La réaction de LIDER
LIDER recommande que le principe de la continuité de l’Etat soit respecté pour tous les citoyens, qu’ils soient armés ou non. Ainsi pourrions-nous construire un Etat de droit par le respecte de la signature présidentielle et des lois que nous nous sommes, nous-mêmes, donnés. Aucune prime ne devrait être accordée à la violence d’aucune façon et rien ne doit être fait pour pousser les uns et les autres à se radicaliser. Les attitudes et les discours pouvant y conduire doivent être bannis autant chez les gouvernants que chez toutes les catégories de grévistes. Le sort des élèves et étudiants, l’avenir du pays, doit être une préoccupation majeure pour tous. L’école est loin d’être gratuite parce que les parents d’élèves dépensent beaucoup d’argent pour l’instruction de leurs enfants.

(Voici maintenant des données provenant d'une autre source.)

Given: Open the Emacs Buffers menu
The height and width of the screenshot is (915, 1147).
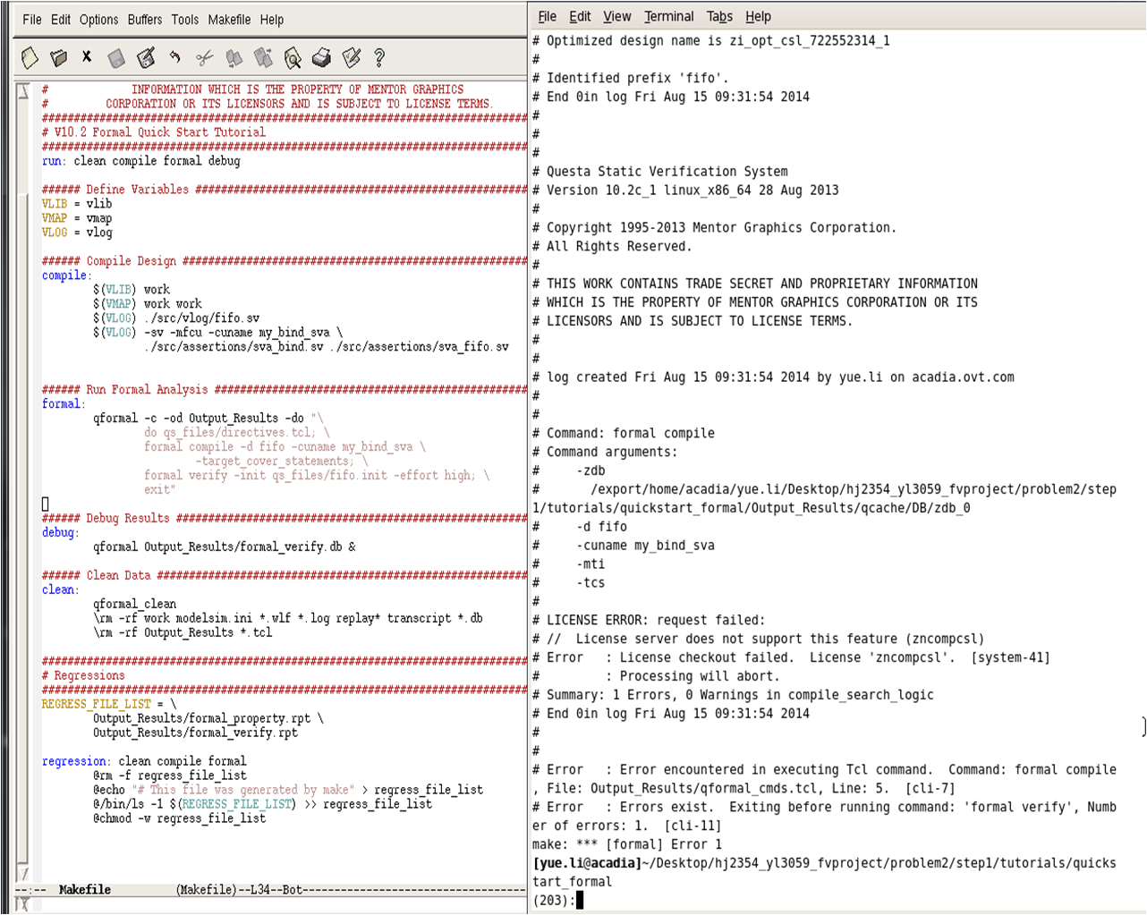Looking at the screenshot, I should [144, 20].
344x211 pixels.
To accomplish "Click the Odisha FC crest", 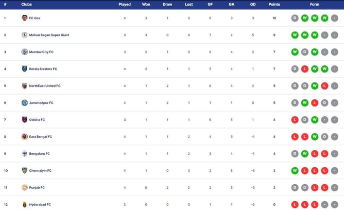I will click(x=24, y=120).
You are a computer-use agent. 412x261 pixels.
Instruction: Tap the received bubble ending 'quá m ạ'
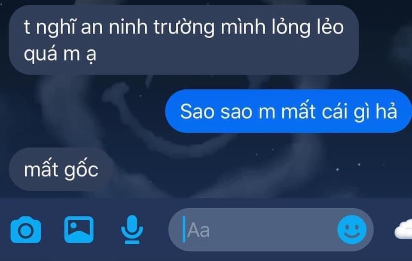(184, 40)
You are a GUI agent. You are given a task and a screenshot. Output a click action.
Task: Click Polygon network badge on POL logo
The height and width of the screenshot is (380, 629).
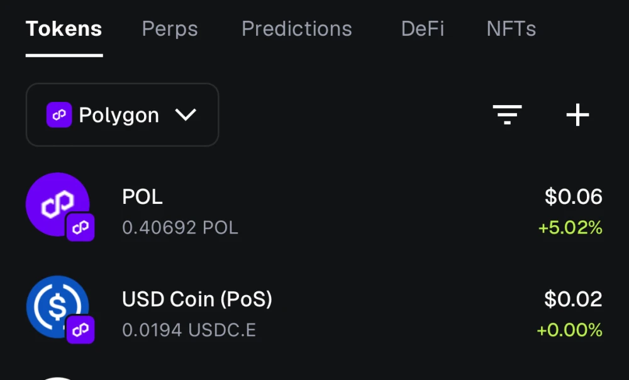(x=81, y=228)
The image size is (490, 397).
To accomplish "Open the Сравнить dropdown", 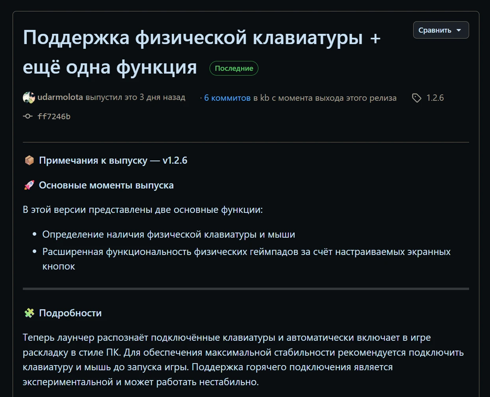I will tap(440, 30).
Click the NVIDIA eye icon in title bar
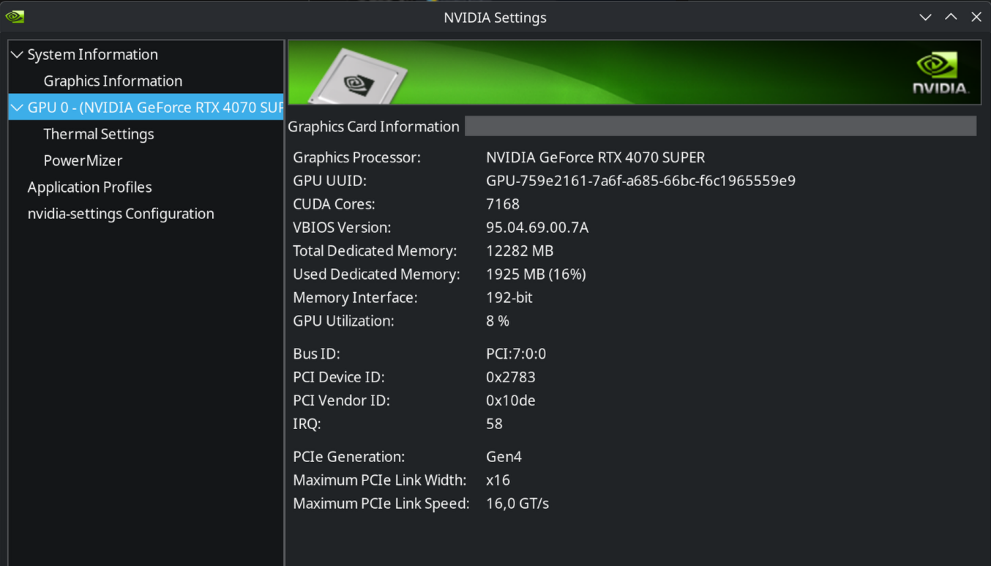This screenshot has width=991, height=566. click(x=15, y=17)
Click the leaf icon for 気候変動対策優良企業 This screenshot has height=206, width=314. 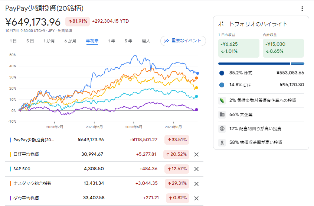[x=222, y=100]
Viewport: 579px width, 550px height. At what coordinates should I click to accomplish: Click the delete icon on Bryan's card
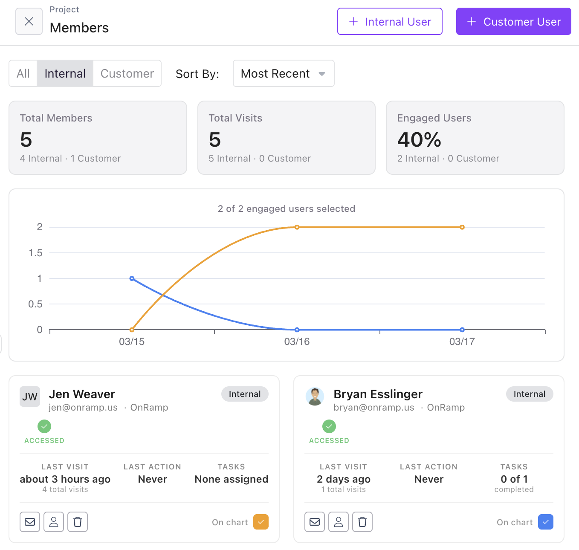[x=362, y=522]
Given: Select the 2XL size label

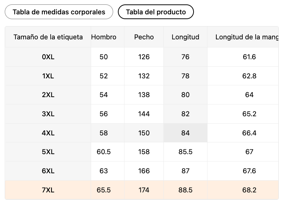Looking at the screenshot, I should point(48,95).
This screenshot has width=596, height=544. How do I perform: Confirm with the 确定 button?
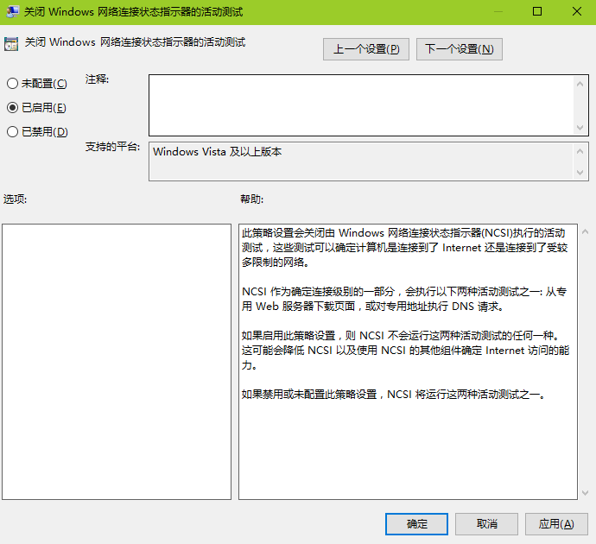416,524
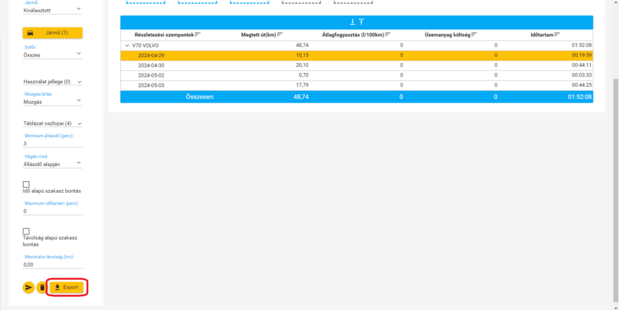
Task: Expand the Táblázat oszlopai (4) dropdown
Action: point(52,124)
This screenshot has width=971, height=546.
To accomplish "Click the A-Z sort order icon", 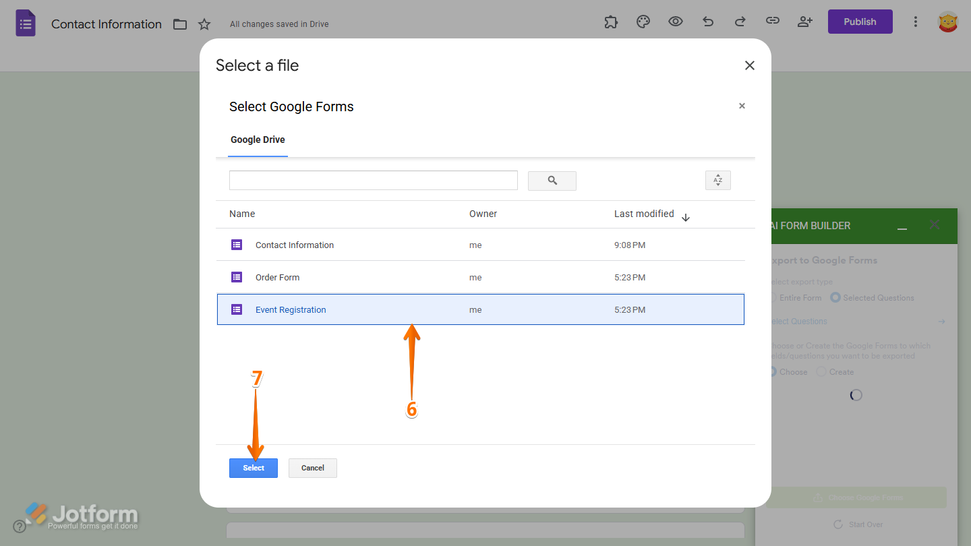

Leur souffrance doit inciter à plus de responsabilité de sorte à ne pas faire s’éterniser les négociations. Le dialogue social doit aboutir à des résultats tangibles pour tous. S’il n’y a pas de résultat, c’est que les gouvernants n’en veulent pas. La plus grande part de sacrifice leur revient. LIDER conjure ainsi le gouvernement de ne pas appliquer aux enseignants le jeu dilatoire qu’il sert aux opposants dans le cadre du CPD ; l’avenir de milliers d’élèves et étudiants est en jeu. LIDER exhorte le gouvernement à plus d’équité dans le traitement des dossiers afin de ne pas encourager les attitudes violents et désespérées. LIDER en appelle, enfin, au sens de la responsabilité de tous. Les élèves et étudiants de Côte d’Ivoire veulent aller à l’école.